• Records supplied:
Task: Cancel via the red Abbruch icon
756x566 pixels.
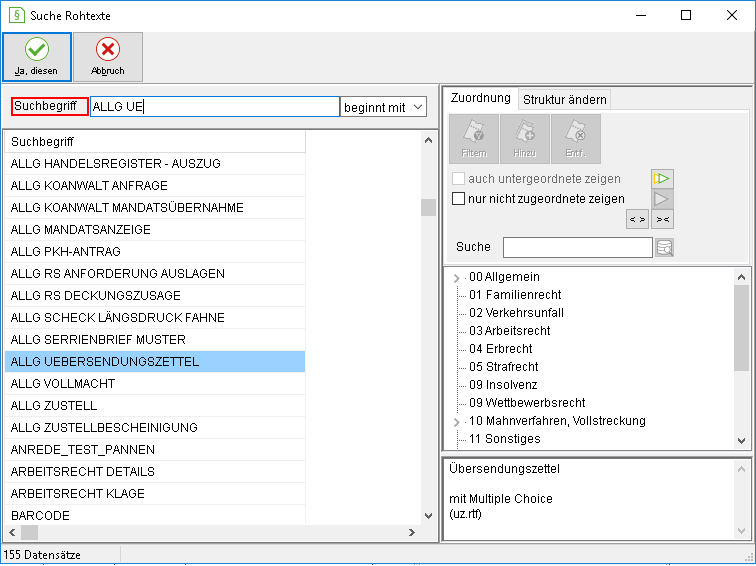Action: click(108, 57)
...
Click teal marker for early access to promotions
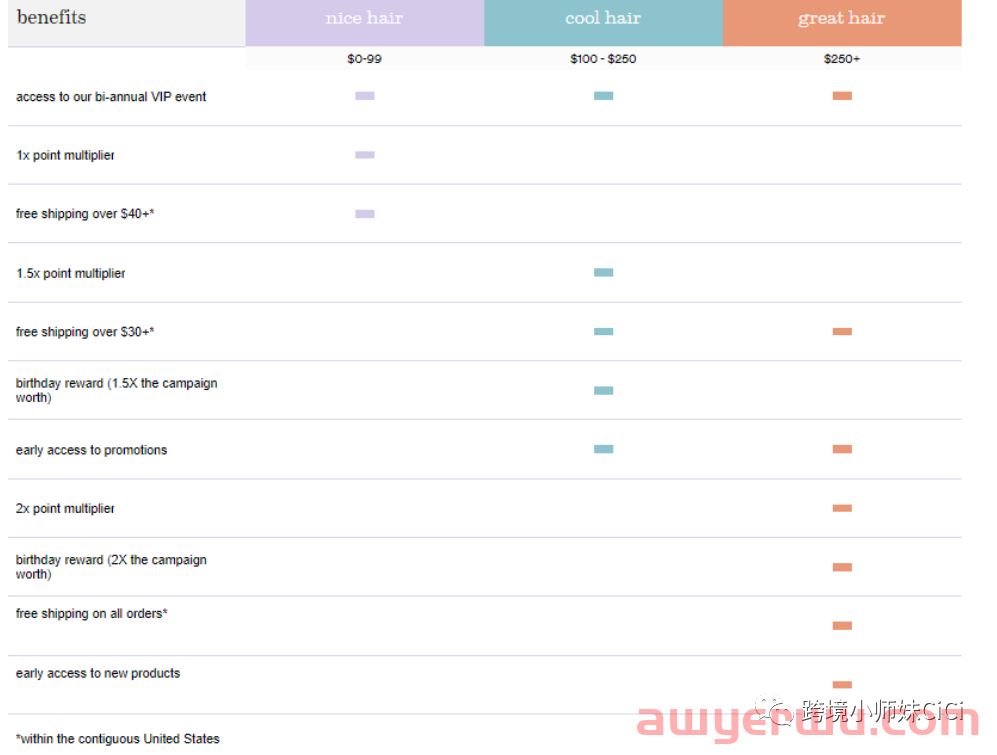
* * *
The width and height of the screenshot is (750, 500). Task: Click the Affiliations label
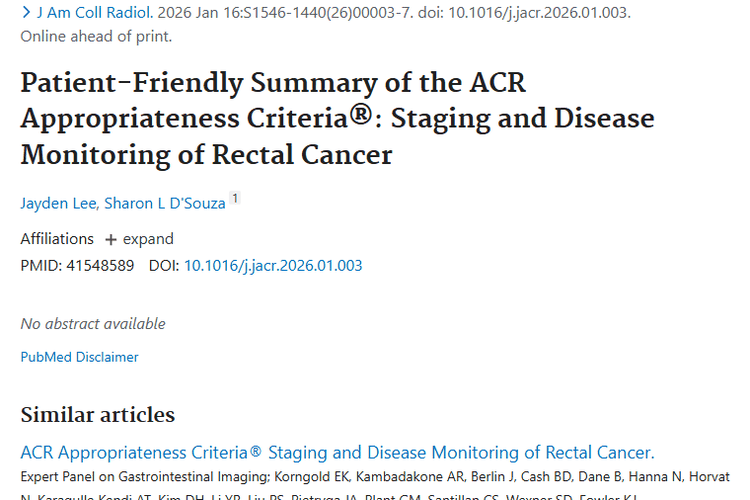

• Action item:
Which lines of the data include the string "Task"? Copy each of them.

• Output of the exercise:
Task: Cancel via the red Abbruch icon
The width and height of the screenshot is (750, 500). Task: Click the Affiliations label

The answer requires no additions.